Boards of directors don"t know enough about IT and don"t take enough interest in it.

That"s the upshot of a talk given by Victoria University information systems professor Sid Huff at the 2004 IT Governance International Conference in Auckland, New Zealand, last week.

Huff presented the findings of a study of the level of IT awareness on boards at 17 Canadian companies, which he and colleagues conducted while he was working at the University of Calgary recently.

In his presentation, tilted "The IT Attention Deficit," Huff noted that companies are now operating in an environment where there is much emphasis on corporate governance and great reliance on IT.

However, the results of the survey suggest that at board level, IT isn"t being given the emphasis it deserves in the Canadian companies and Huff says that in New Zealand, where he plans to do further research, the situation is likely to be similar, though the fact that more New Zealand boards contain executives from the same company may reveal our boards are more IT-savvy.

The companies studied were in the primary industry and financial services sectors and the study consisted of interviews with board chairs, CIOs and others.

Questions were asked such as whether the board is informed regarding the company"s IT vision and its alignment with the corporate vision, to which most board chairs said no.

An overwhelmingly negative response was also received when board chairs were asked whether the board had discussed the IS strategic plan and its alignment with corporate strategic plans.

When it comes to hiring IT staff, even the CIO, most boards didn"t get involved and when IT issues did come up at board level, it was usually under the auspices of the board"s audit committee, not regular board meetings.

Most boards had never discussed how IT could boost their company"s competitive advantage and when such talks had taken place, it was related to a major buy, such as an ERP system.

Most board chairs interviewed said little or no oversight of large IT projects took place at board level.

Three overriding impressions came out of the board chair interviews, Huff says.

"Boards spend almost no time directly considering IT-related issues, and to the limited extent IT issues are discussed, these usually occur within board committees."

The final impression was that "board members view IT issues as too technical."

When CIOs were interviewed, most agreed boards didn"t take a lot of interest in IT and while that could be seen as advantageous to CIOs who want to get on with the job without an interfering board asking awkward questions, that"s not how the CIOs see it, Huff says.

"We saw no evidence of a desire by CIOs to promote the IT function by attracting more board attention, nor did we see overt evidence of any concern about closer board oversight."

Generally, the CIOs thought boards should be discussing more strategic aspects of IT and be provided with regular reports on big IT projects.

So what can be done to improve the level of IT interest and literacy on boards? Seeking out and appointing at least one board member with an IT background and inviting CIOs to board meetings and encouraging the CIO to get to know the board members in a social setting can all help.
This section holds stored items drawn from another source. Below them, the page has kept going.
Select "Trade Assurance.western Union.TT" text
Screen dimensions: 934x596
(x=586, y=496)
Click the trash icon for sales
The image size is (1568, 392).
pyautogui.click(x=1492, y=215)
Huff says the average age of the board members in the companies studied was over 60 and that many will be retiring soon and are likely to be replaced by younger, more tech-savvy members.

Today, companies are governed fairly similarly around the world and their IT systems are run in a fairly similar way, Huff says, so the results of the study are likely to be similar in New Zealand.

He is planning a similar study of New Zealand boards and says one difference that may make New Zealand boards a bit more IT-oriented is that here, company executives often also sit on boards, whereas that"s unusual in Canada.

"If you"re a board member and a senior executive you"ll have a different perspective on IT."

The 2004 IT Governance Conference was hosted by the Auckland chapter of ISACA, the Information Systems Audit and Control Association and Auckland University of Technology"s Centre for Research on IS management.